Items from a dataset:
__________________________________________________

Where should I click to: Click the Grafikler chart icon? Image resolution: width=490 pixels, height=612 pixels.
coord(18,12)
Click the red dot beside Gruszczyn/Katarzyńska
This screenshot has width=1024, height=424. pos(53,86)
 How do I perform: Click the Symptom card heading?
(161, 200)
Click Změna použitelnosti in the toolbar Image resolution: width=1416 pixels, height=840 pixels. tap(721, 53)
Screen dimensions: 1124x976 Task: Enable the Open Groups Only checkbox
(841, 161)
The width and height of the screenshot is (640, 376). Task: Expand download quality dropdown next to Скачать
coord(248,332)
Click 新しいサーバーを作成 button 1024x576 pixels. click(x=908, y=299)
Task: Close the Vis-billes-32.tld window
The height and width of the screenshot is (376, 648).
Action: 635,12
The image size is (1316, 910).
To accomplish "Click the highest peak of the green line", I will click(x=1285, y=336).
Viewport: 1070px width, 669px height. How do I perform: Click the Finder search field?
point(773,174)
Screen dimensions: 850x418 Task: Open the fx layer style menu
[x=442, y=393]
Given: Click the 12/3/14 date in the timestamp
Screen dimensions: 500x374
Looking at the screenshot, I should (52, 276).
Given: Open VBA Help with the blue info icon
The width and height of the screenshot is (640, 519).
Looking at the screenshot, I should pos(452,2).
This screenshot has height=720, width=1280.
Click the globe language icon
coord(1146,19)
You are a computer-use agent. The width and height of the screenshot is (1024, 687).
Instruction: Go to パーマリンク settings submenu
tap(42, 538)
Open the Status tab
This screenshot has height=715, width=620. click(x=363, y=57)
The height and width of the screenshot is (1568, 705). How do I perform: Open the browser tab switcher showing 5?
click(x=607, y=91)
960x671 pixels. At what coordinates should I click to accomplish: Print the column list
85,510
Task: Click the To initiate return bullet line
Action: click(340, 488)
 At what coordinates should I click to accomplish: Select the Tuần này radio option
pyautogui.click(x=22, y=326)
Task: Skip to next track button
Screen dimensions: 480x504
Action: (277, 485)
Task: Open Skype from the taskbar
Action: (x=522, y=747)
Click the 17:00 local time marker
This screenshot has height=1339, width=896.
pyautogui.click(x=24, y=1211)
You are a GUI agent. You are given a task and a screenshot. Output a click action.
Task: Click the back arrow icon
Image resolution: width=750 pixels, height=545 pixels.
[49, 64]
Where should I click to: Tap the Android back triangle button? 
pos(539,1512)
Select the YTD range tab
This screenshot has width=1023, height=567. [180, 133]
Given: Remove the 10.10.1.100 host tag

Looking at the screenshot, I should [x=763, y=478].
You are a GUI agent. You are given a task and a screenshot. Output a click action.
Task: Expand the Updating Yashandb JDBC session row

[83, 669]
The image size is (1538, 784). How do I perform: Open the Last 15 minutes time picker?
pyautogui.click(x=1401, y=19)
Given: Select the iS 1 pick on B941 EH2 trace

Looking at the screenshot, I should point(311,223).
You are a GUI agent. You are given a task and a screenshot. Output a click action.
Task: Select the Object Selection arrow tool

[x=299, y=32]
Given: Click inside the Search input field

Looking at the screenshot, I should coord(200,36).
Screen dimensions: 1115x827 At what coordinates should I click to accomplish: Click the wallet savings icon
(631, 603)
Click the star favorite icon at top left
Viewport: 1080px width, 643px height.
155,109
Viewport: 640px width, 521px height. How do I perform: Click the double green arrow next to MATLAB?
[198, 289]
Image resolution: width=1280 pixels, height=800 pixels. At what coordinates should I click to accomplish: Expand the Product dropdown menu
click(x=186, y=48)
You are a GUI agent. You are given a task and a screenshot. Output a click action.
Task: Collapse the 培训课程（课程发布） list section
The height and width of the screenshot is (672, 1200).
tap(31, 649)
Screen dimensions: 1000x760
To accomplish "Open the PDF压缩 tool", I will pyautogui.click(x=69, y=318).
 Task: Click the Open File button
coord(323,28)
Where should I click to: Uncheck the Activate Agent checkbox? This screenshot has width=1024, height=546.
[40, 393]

__________________________________________________

- WORK TASK -
Among the entries above, which lines include "will"? List them all.

- EXERCISE SOLUTION -
To accomplish "Click the highest peak of the green line", I will click(x=1285, y=336).
To accomplish "Open the PDF压缩 tool", I will pyautogui.click(x=69, y=318).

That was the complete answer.